Mpierce1 at aol.com wrote:
>. It can not be, if used as defined in American National Standard T1.625
> and several equivalent ITU-T Recommendations.
Note the word "Recommendations"
> , the industry finds ways to stop the abuse, so that the telephone
> system continues to be a fairly secure, protected way for people to
> communicate. The use of CLI for identification is appropriate for
certain purposes.
Using CLI for identification purposes is moronic from my view hence my
previous example that I shall re-paste: If I stepped into a bank and
asked to make a courtesy call, I can engineer information from someone
since (what you call verifiable and ABSOLUTE) CID will show the
information from a bank. Takes no technology to pull this off.
> It seems that part of the
> original comment was based on a belief that there are perfectly good,
> legitimate reaons for spoofing CLI.
There is no perfectly legitimate reason so this was not a portion of the
original post I made.
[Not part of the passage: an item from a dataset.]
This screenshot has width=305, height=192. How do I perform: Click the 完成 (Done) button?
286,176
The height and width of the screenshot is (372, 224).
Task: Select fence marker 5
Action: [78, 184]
The original point I was making was and will
continue to be that this is a moronic law which will 1) cost more
carriers money to conform to, 2) not deter someone from spoofing (it may
in the US but the US is not the world's government).
> And it results in things like the ridicule of a proposed US
> law (which began this string) which tries to deal with this emerging
scourge
> on our communication system.
It is ridiculous and imposing nothing more nothing less.
So here is your sane response to your comments and something of a
reverse role.... China, Korea, Russia and the EU have decided that when
calls come into their countries, their caller ID's should NOT pass
information. Their governments decided it was intrusive to their people
to have information being passed over telephony so they've decided to
make a law that states "Should any telco pass any information through
telephony, they can be held liable for invasion of privacy. Those not
conforming to this standard will be fined". US carriers pass information
off to these countries and lawsuits begin. ChinaTelephonyCo is suing
USTelcoCom for not following their rules and passing on CID information.
Is that fair? This is what you're purporting here in a reverse fashion.
US GOVERNMENT: If someone from anywhere passes off *SOMETHING WE DON'T
LIKE* they will be held liable for breaking the law.
Sounds Dictatorish to me and it won't work. It won't work because there
is nothing under the sun at this point in time I can find to cite,
quote, ponder on, etc., that proves me wrong other than someone's
personal view.
--
====================================================
J. Oquendo
http://pgp.mit.edu:11371/pks/lookup?op=get&search=0x1383A743
sil . infiltrated @ net http://www.infiltrated.net
The happiness of society is the end of government.